*** Opening Selected extract ***

CRM, Regulatory Constraints, and Automation: How We Engineered a Reliable Release Process

How 60+ modules, 7 production environments, and auditor requirements pushed us toward a unified delivery process and what came out of it.

Hi! My name is Evgeny, and I’m a DevOps engineer at EXANTE. In this article, I’ll share how we moved from manual Saturday releases through Jenkins to a unified automated delivery process that now runs across 30+ services.

I’ll walk through the problems that pushed us to change, how we incorporated auditor requirements, and what ultimately changed in the team’s day-to-day work.

What Is Exante CRM

We have a CRM system — exante-crm. Almost everything depends on it: client operations, document management, compliance, and integrations. If the CRM goes down, part of the business stops. When the CRM updates, everyone knows — because everyone gets nervous.

*** Closing Selected extract ***
*** Opening Available data ***

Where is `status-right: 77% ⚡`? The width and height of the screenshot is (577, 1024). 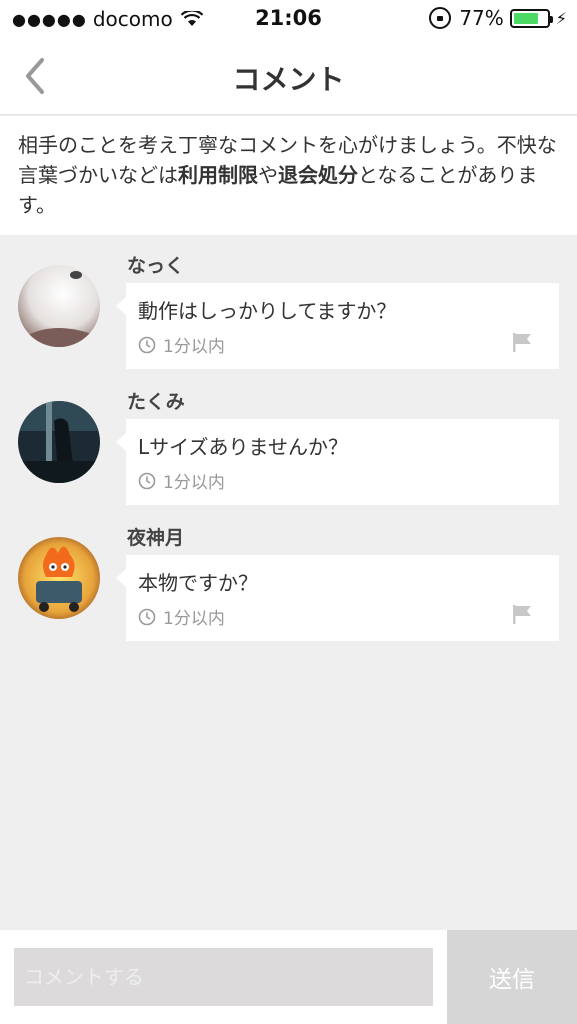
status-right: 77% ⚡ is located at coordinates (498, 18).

*** Closing Available data ***
*** Opening Available data ***

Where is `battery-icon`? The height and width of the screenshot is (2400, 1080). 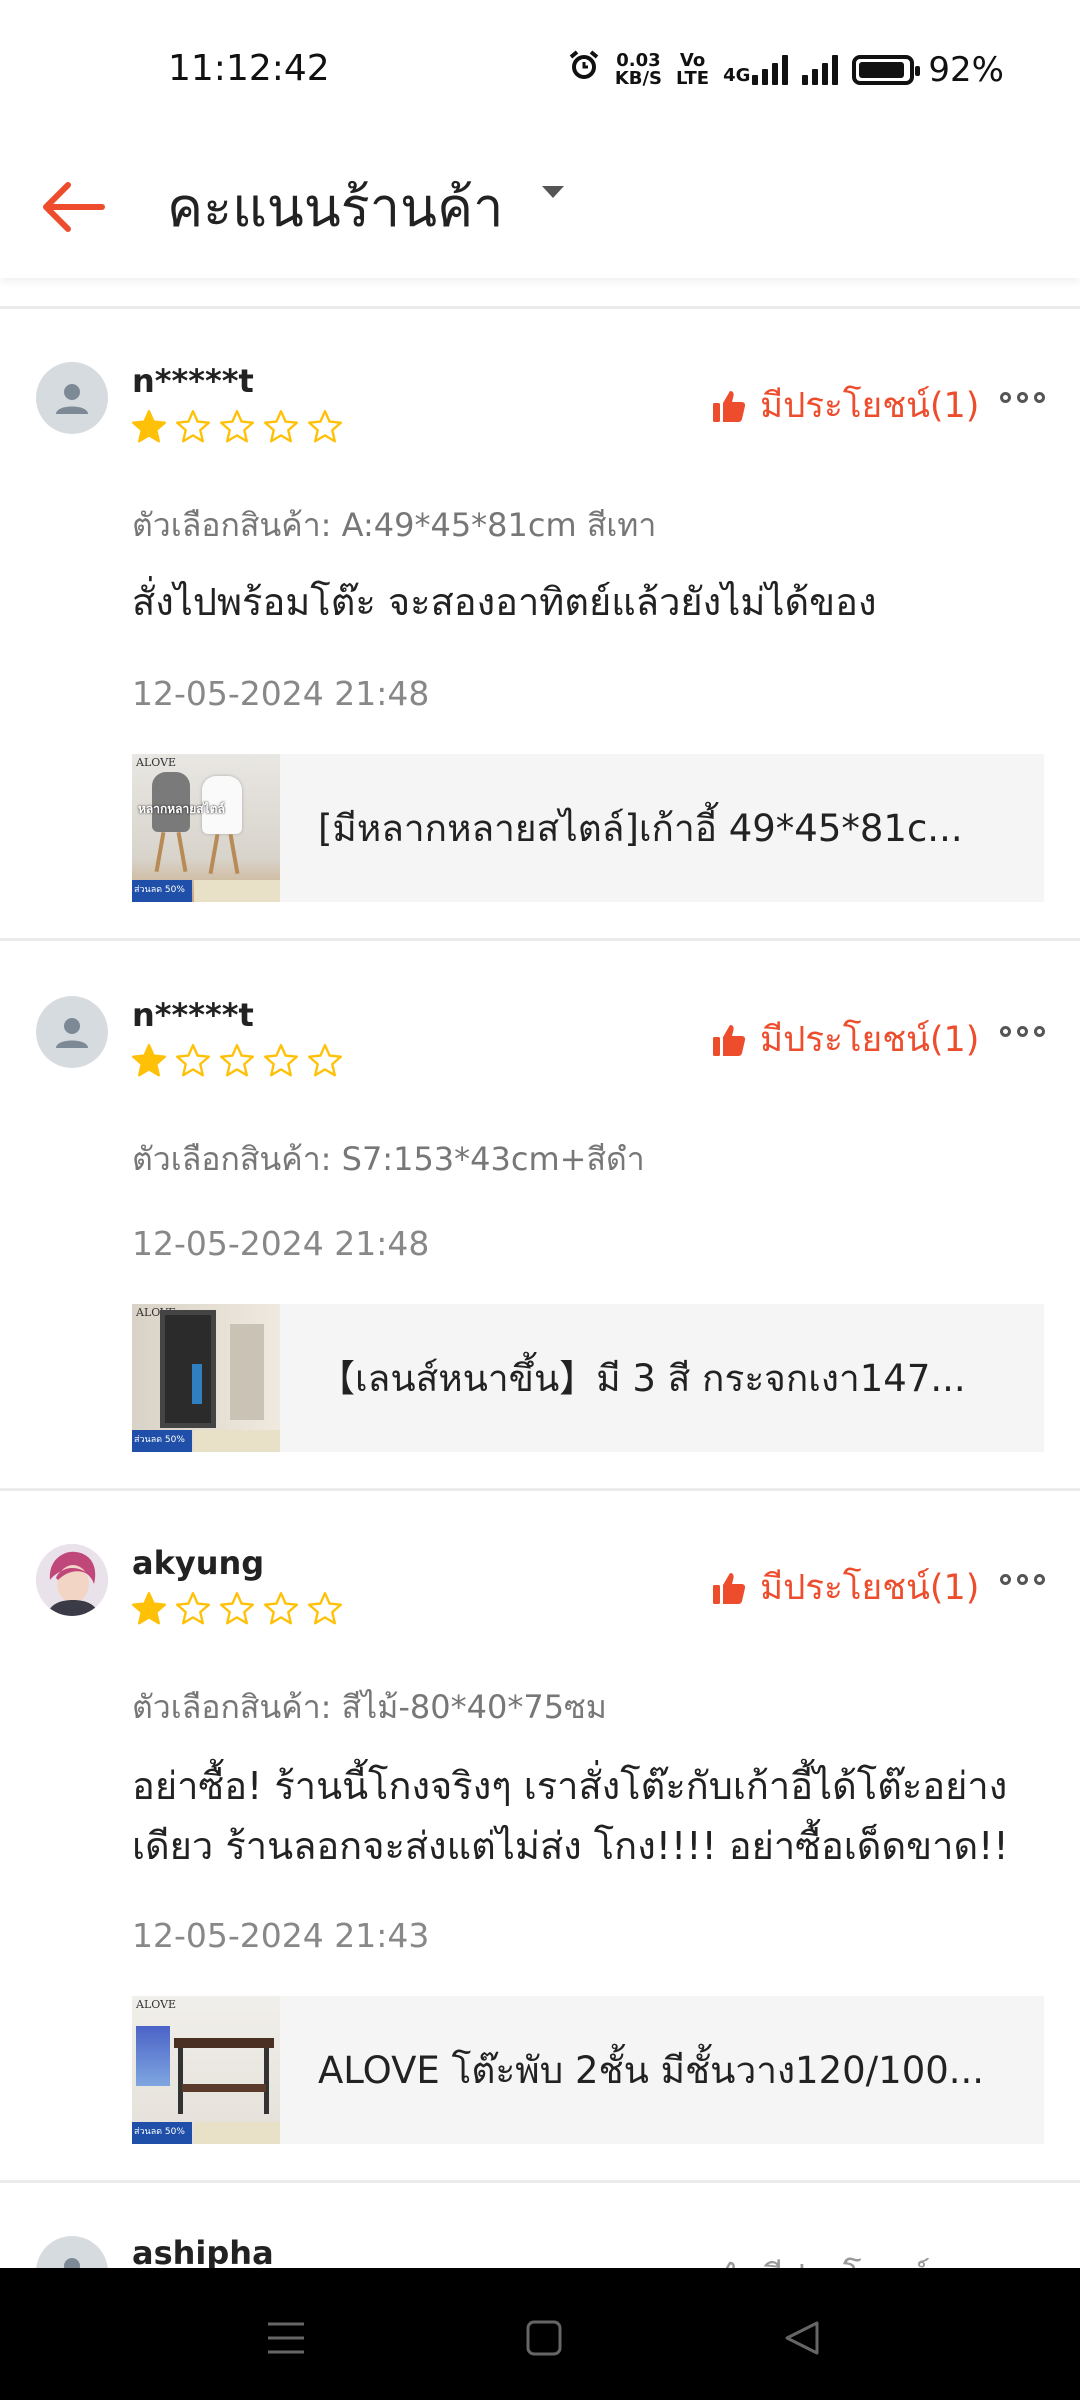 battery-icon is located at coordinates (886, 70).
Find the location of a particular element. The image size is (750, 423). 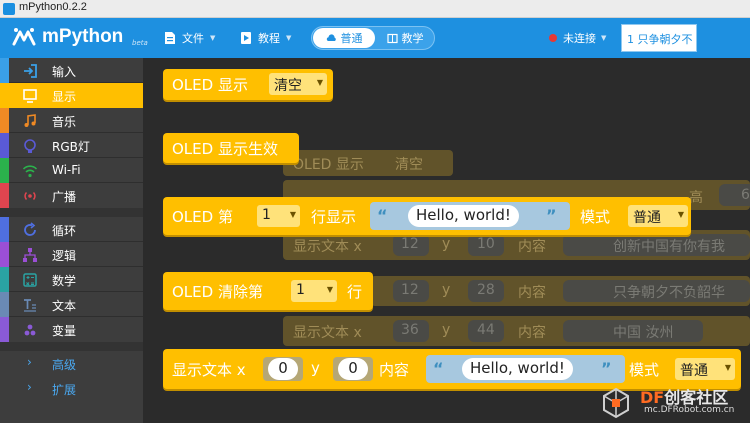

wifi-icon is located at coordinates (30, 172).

*** Closing Available data ***

| Brief 1 |
In the article on automating CRM releases, condense the paragraph that begins "We have a CRM system" into a short bulleted list that keeps its main facts.
| Brief 2 |
Continue the article on automating CRM releases, picking up right after its last paragraph about what depends on exante-crm.

| Final answer 1 |
- exante-crm is the company's CRM system.
- Nearly everything relies on it: client operations, document management, compliance, and integrations.
- If it goes down, part of the business stops.
- Every CRM update is noticed because it makes everyone nervous.

| Final answer 2 |
The scale in numbers:

• 60+ Django apps in a single repository — from client onboarding to HR and BI integrations
• 3 PostgreSQL databases — main CRM, back-office data, and search index
• 6 Celery queues + Redis — emails, audit logs, exports, synchronisation, live data
• 10+ white-label brands — each with its own domain, configuration, and locale
• 15+ external integrations — KYC providers, banking services, marketing, analytics
• 7 production environments — different jurisdictions, separate Kubernetes clusters (GKE), plus stage and load-testing
• Related components — after deploying the main CRM, we must also update crm-script (background jobs) to keep versions aligned

Architecturally, it’s a monorepo with clearly separated modules. The product evolved over the years; the combination of “many modules + many environments + related services” made manual releases especially painful.

Each release isn’t just “code going to production” — it’s potentially an auditor’s question: who deployed it, and why.

A quick note for those who haven’t dealt with fintech audits before. EXANTE is a licensed broker operating across multiple jurisdictions. Regulators (and the auditors they appoint) periodically review how the company manages changes in production systems: who initiated the change, who approved it, what checks were performed, and whether a rollback is possible.

All of this falls under change management, and for us it’s not just a formality — it’s a regulatory requirement. Failing to meet it can put the company’s license at risk. Throughout the article, when I mention “audits” and “auditors,” this is what I’m referring to.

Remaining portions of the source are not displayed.